TASK INPUTS:
BEGIN
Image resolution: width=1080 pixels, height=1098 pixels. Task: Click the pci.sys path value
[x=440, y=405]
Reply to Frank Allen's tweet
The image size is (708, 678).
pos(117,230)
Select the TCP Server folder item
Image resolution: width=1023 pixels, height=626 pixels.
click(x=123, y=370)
END
ACTIVITY: Every single line in the records above must be written out exactly.

ANSWER SPACE:
Image resolution: width=1080 pixels, height=1098 pixels. Task: Click the pci.sys path value
[x=440, y=405]
Reply to Frank Allen's tweet
The image size is (708, 678).
pos(117,230)
Select the TCP Server folder item
Image resolution: width=1023 pixels, height=626 pixels.
click(x=123, y=370)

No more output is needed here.